*REQUEST A*
Retype everything in the book recommendations from "On the Come" down to "a ghetto hoodrat.", with no changes.
*REQUEST B*
According to the book recommendations, who does Leon stay with after social services take him?

*TEXT EXCERPT*
## Begin

Red at the Bone, by Jacqueline Woodson: Woodson goes a step beyond the present, and shows how history and family and ancestory affect black lives today, She shows how bigotry and hate and violence in the past impacts the present and the future for black Americans. Bonus book: Read her Another Brooklyn, about groing up black in Brooklyn.


On the Come Up, by Angie Thomas: Thomas uses Bri, the smart, hip, talented, and ambitious protagonist, to show us what it's like to grow up as a 16-year-old black girl living in black ghetto in an otherwise white world.  Bri discoves how people judge her through lenses tinged with bias and outright bigotry. Her teachers condemn her as "aggressive." White parents claim her rap lyrics causeviolence. Many -- even her fans and neighbors -- see Bri as little more than a ghetto hoodrat.

My Name is Leon, by Kit De Waal: A British writer of Irish and Kittian descent, De Waal writes about a mixed-race child in England trying to find his way. After Leon's mother falls ill, social services take him and his younger, white brother, who is adopted almost immediately. Leon stays with his white foster mother. He learns the difficulties in being a black boy in white Britain while bonding with a group of black men from the West Indies.


Celestial Bodies, by Jokha Alharthi: It tells the stories of a multi-generational family growing up in Oman at a time of massive societal change in the Middle Eastern country. It's the first book originally wriitten in Arabic to win the Man Booker prize, It's mostly about three sisters trying to adjust to the changing culture, and it also explains the village of al-Awafi where they live. It does so through many voices, which reach a cohesive whole that is sad, but compelling and illuminating.

## End

*DATA LISTING*
## Begin

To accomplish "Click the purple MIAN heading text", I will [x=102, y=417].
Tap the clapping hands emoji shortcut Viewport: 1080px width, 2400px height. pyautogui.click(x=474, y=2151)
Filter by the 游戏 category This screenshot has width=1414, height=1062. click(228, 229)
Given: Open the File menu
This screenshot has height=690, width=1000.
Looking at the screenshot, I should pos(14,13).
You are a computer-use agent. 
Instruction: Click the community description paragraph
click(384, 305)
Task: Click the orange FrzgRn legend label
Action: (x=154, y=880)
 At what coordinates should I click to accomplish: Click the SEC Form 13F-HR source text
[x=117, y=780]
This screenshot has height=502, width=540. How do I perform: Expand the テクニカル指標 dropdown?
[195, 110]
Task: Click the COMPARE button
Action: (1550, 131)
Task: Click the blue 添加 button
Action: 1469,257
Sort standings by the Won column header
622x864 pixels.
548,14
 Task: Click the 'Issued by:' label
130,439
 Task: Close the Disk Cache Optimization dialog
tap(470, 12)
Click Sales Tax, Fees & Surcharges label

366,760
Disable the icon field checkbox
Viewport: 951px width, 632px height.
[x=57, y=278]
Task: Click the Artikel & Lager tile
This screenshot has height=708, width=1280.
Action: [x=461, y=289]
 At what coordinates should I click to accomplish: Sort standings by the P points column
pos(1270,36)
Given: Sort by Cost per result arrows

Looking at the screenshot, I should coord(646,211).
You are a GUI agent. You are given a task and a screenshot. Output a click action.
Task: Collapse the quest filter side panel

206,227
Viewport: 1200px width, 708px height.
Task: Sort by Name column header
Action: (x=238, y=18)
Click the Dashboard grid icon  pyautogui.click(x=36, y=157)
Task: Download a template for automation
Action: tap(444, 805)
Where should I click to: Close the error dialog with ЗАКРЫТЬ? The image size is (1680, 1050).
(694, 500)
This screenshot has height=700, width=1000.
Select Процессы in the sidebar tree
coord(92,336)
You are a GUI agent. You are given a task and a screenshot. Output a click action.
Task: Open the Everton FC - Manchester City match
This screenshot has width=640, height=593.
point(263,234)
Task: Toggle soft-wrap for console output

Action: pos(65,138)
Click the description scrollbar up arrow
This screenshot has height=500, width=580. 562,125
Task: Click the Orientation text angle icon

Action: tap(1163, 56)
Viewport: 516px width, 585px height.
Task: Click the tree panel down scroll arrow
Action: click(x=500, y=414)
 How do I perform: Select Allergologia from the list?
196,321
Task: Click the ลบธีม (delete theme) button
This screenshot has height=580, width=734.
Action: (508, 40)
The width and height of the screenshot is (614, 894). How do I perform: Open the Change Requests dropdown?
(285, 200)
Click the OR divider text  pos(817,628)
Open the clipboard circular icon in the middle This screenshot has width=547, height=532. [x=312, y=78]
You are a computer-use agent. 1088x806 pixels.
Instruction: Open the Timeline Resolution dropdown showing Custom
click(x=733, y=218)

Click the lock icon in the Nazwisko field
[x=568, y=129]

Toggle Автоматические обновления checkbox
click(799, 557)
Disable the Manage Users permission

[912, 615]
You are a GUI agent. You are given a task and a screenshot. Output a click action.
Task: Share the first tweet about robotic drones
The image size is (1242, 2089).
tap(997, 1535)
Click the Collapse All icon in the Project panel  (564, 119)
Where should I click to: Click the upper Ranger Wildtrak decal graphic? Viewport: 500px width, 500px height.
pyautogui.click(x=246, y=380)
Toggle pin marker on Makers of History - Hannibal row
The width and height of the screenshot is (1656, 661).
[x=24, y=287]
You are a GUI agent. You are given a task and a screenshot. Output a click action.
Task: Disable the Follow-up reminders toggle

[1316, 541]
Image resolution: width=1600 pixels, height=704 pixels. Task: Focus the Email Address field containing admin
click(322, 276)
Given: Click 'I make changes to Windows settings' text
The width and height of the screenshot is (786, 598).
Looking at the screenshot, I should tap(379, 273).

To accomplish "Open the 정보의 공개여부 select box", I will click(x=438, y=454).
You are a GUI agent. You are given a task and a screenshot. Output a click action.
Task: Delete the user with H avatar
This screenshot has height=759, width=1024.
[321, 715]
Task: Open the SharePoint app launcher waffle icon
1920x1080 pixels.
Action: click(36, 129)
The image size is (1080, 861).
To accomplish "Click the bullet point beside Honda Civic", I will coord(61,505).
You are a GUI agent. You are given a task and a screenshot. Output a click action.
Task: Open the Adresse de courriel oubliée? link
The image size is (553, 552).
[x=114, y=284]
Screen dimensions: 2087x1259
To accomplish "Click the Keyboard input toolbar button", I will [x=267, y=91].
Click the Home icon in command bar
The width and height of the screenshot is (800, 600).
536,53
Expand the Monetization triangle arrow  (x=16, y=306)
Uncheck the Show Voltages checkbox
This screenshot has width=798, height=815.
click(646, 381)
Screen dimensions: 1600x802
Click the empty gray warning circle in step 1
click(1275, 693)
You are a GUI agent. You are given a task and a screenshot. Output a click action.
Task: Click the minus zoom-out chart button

## End

*TASK SOLUTION A*
On the Come Up, by Angie Thomas: Thomas uses Bri, the smart, hip, talented, and ambitious protagonist, to show us what it's like to grow up as a 16-year-old black girl living in black ghetto in an otherwise white world.  Bri discoves how people judge her through lenses tinged with bias and outright bigotry. Her teachers condemn her as "aggressive." White parents claim her rap lyrics causeviolence. Many -- even her fans and neighbors -- see Bri as little more than a ghetto hoodrat.

*TASK SOLUTION B*
His white foster mother.